[[ SOURCE MATERIAL, beginning ]]
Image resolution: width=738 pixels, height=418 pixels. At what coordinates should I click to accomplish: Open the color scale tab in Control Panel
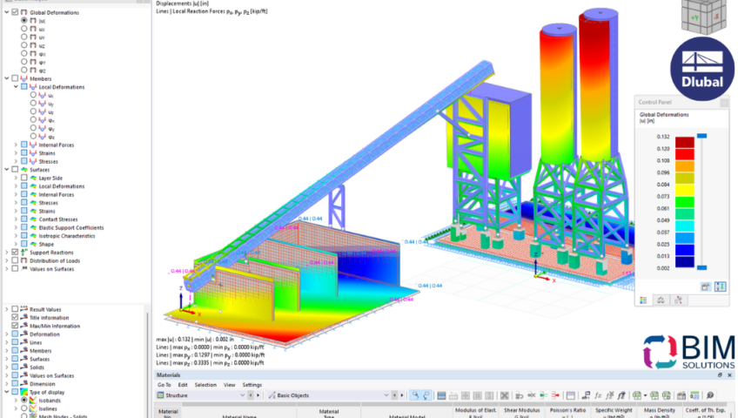[644, 300]
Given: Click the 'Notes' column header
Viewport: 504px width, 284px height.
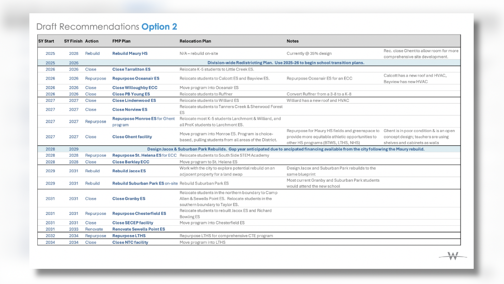Looking at the screenshot, I should tap(293, 41).
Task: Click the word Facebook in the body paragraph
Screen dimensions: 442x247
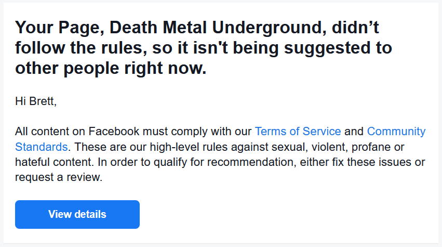Action: click(x=114, y=132)
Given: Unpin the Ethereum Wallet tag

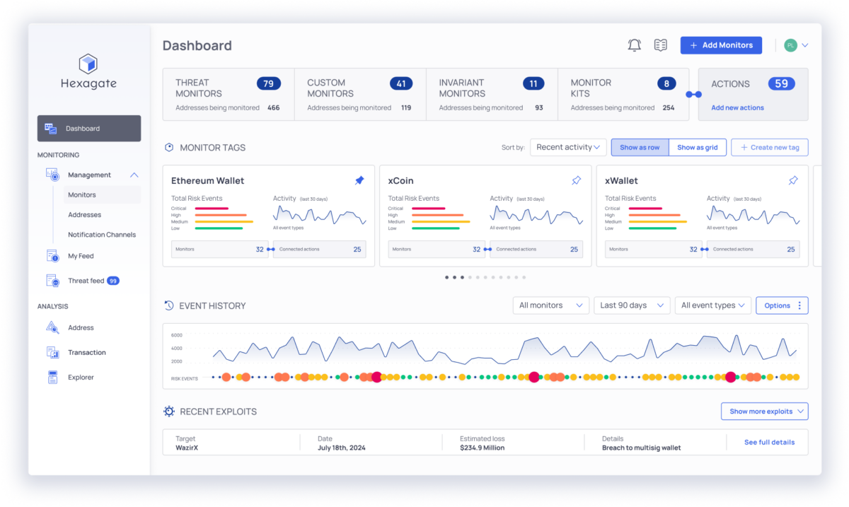Looking at the screenshot, I should pyautogui.click(x=359, y=180).
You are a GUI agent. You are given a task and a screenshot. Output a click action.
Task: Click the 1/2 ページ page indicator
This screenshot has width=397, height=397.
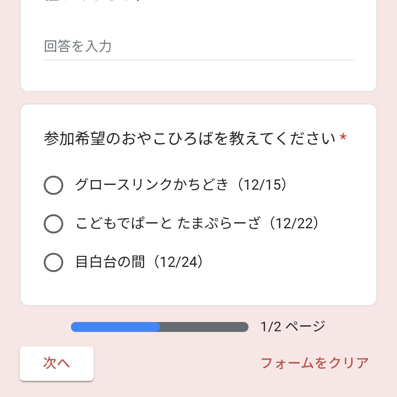(x=293, y=326)
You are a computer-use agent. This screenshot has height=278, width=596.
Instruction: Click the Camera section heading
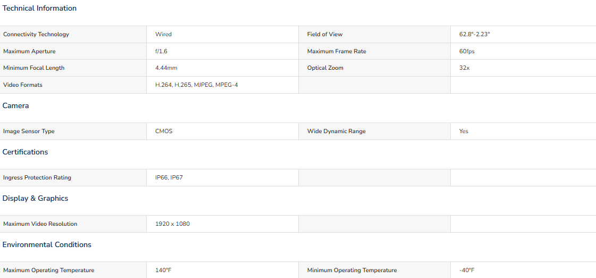coord(15,105)
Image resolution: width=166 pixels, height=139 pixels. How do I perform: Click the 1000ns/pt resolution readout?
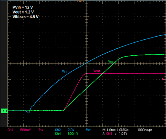click(x=145, y=130)
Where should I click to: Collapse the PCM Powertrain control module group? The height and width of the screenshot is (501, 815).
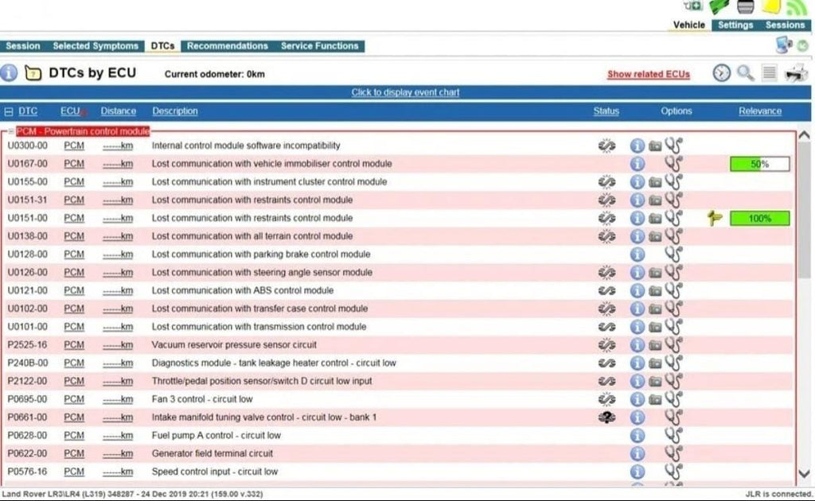tap(11, 131)
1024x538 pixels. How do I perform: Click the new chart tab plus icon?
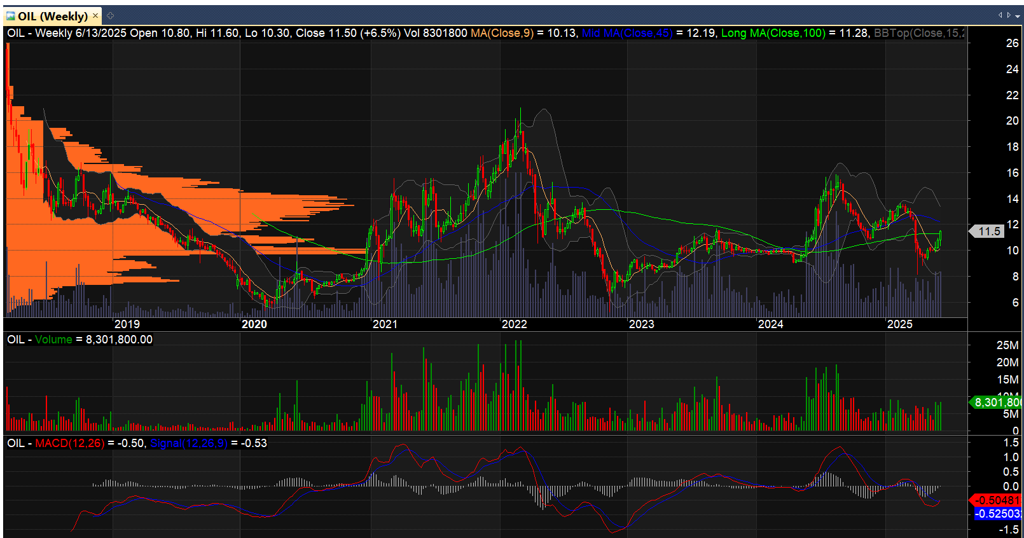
[[ SOURCE MATERIAL, end ]]
## EXERCISE REQUIREMENTS
Find every line of the data that includes the string "agent". Copy each of those lines.

## ANSWER SECTION
You are a GUI agent. You are given a task and a screenshot. Output a click action.
You are a computer-use agent. This screenshot has height=278, width=596.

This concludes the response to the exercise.